Manual editing should progressively become closer to the flexibility of Figma Design:
-
Layout
-
Components
-
Variants
-
Variables
-
Typography
-
Responsive behavior
-
Interactions
-
Structure
-
Data
-
Logic
Manual editing should not consume AI credits.
This gives users:
AI → Manual → AI
rather than:
AI → Credits exhausted → Workflow blocked
14. Versioning, Change Impact & Rollback
Every significant AI operation should capture:
-
Prompt
-
Agent
-
Skill
-
Model
-
Credits
-
Context
-
Requirements affected
-
Components affected
-
Changes
-
Validation
-
Tests
-
Approval
Before a major change:
“This change will affect 12 screens, 34 components and 7 UAT cases.”
Then:
Review → Apply
And provide:
Compare / Branch / Rollback
15. Production Mode vs Exploration Mode
I would love two modes:
Exploration Mode
AI can experiment freely.
Production Mode
AI must:
-
Follow the approved PRD
-
Follow the design system
-
Respect locked components
-
Preserve existing functionality
-
Validate changes
-
Run tests
-
Maintain traceability
-
Require approval for high-risk changes
This would make Make much safer for real products.
The Bigger Opportunity
I don't think the next evolution of Figma Make should only be:
“Generate better UI.”
I think it can become:
AI Product Development OS
IDEA
↓
AI ANALYST
↓
PRD
↓
AI UNDERSTANDING
↓
HUMAN CONFIRMATION
↓
AGENT TEAM
↓
DESIGN
↓
BUILD
↓
VERIFY
↓
QA
↓
UAT
↓
HUMAN APPROVAL
↓
RELEASE
With one shared source of truth containing:
Requirements + Design System + Skills + Agents + Data + Business Rules + Versions + Tests + UAT + Approvals + Releases
My core message to the Figma team
Figma Make has already made AI generation increasingly powerful. I believe the next major opportunity is not just making AI build faster — it is making AI trustworthy enough for professional product development.

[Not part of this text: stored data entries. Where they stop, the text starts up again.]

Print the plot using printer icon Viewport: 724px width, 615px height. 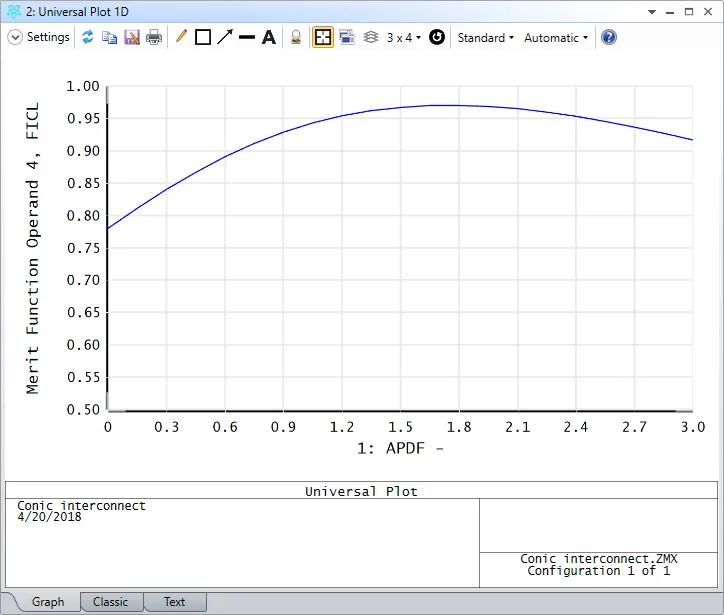(x=154, y=37)
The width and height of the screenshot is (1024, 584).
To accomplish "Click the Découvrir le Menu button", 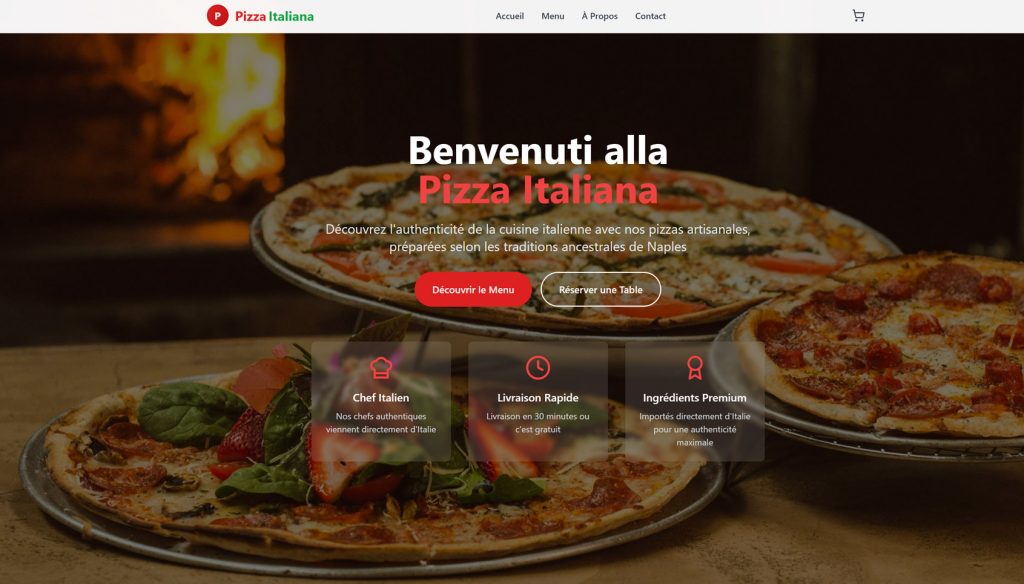I will click(473, 289).
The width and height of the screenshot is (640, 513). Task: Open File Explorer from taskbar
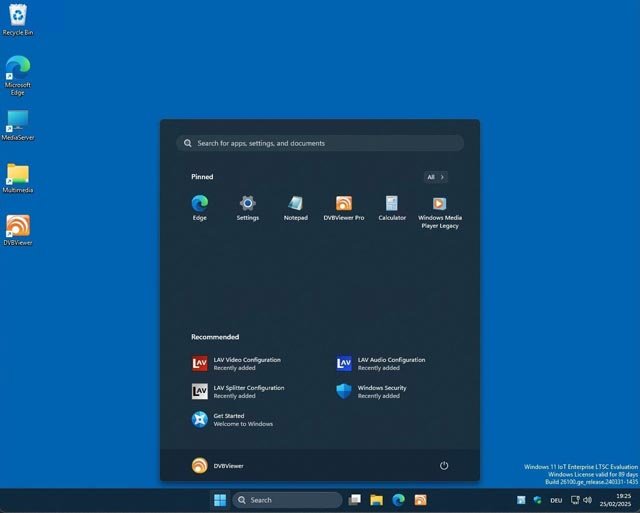coord(376,500)
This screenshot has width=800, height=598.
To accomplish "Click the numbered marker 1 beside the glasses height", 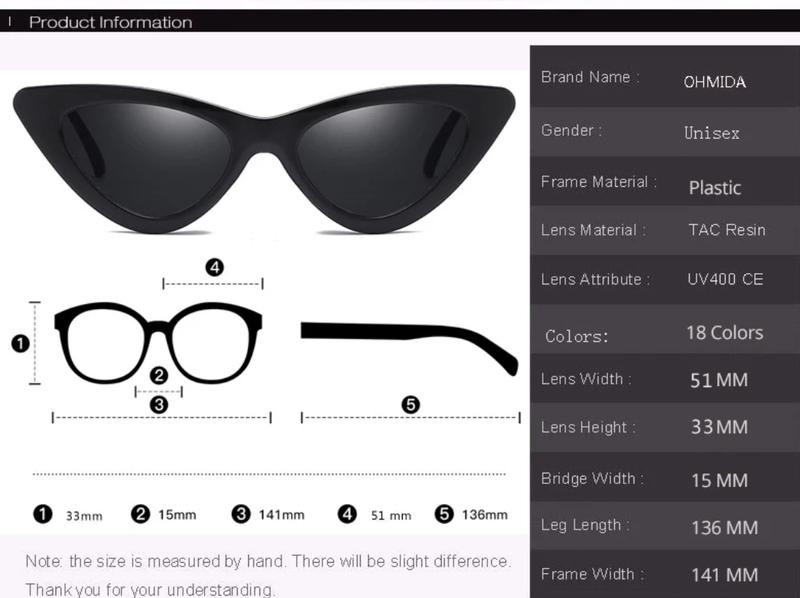I will 20,343.

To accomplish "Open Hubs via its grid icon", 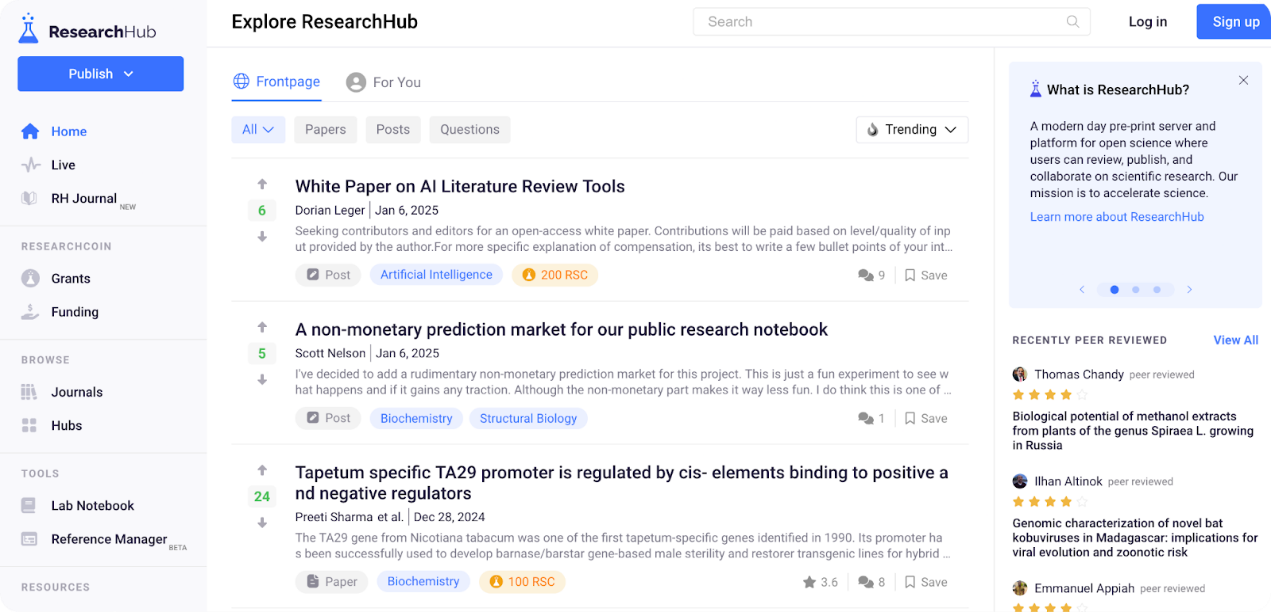I will pyautogui.click(x=30, y=426).
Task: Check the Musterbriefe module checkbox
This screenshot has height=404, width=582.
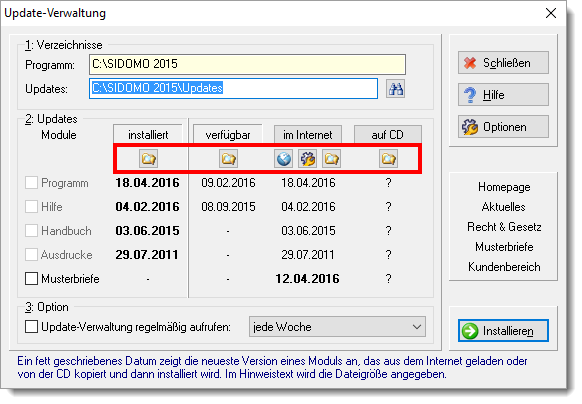Action: coord(32,278)
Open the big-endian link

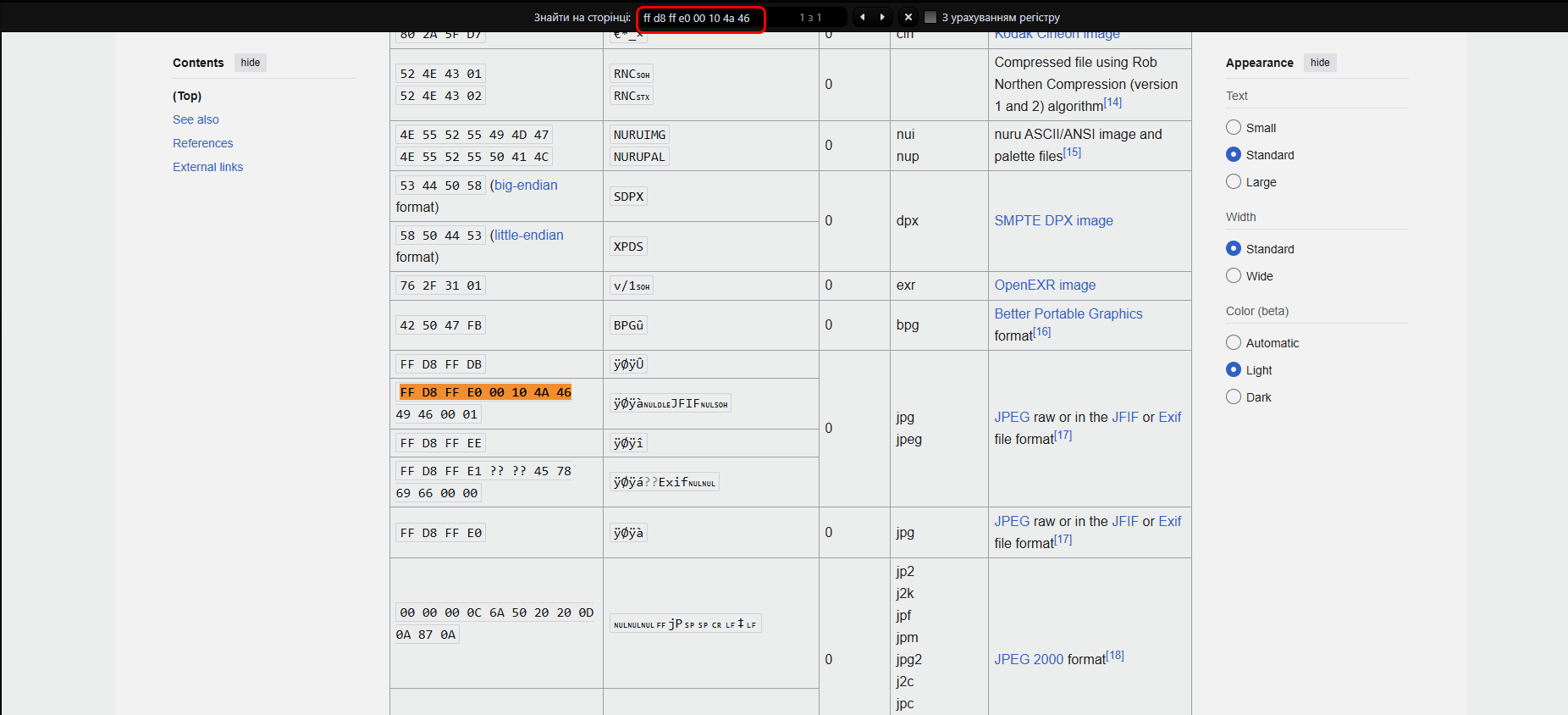(x=526, y=185)
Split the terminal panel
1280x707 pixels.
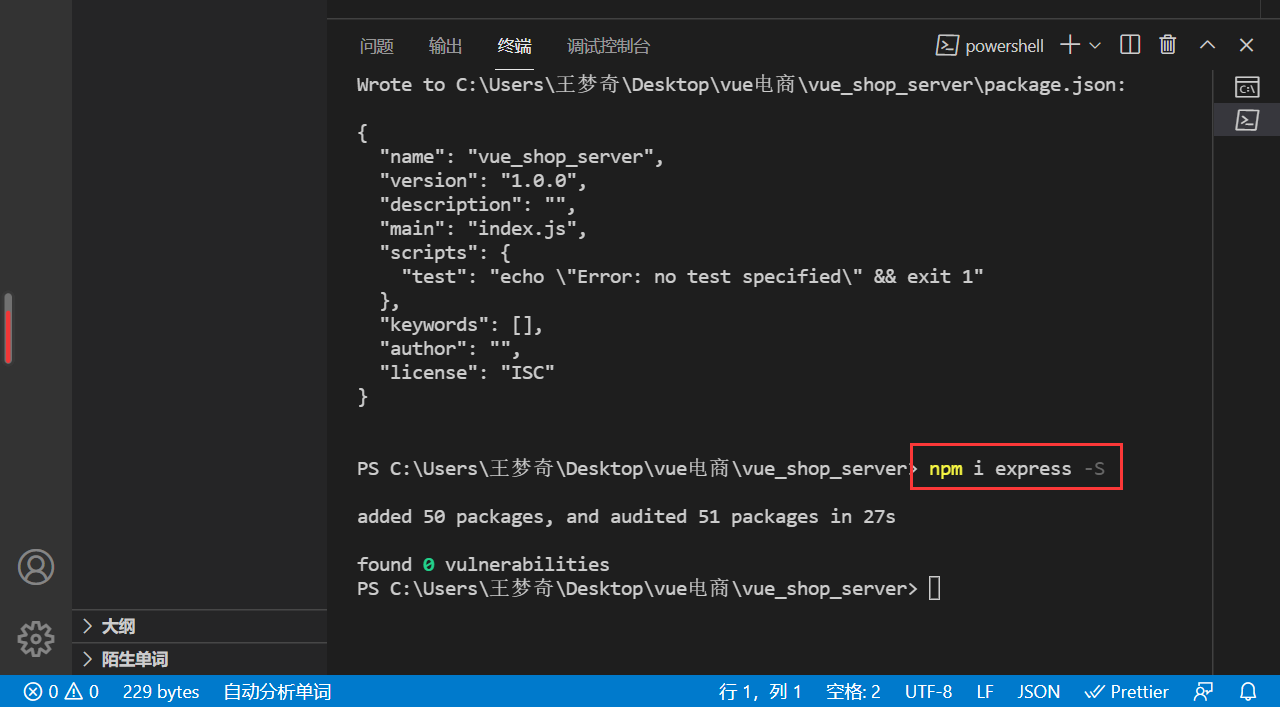point(1130,45)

The question I would love Figma to solve is:
“How can AI prove that it understood what I meant before it builds, prove that what it built is correct after it builds, and help my team safely move that work through QA, UAT and release?”
If Figma can solve that, Make could move from an impressive AI prototyping tool to a true AI-native product development platform.
I'd love to hear how the Figma team is thinking about this direction and where the community can help shape it.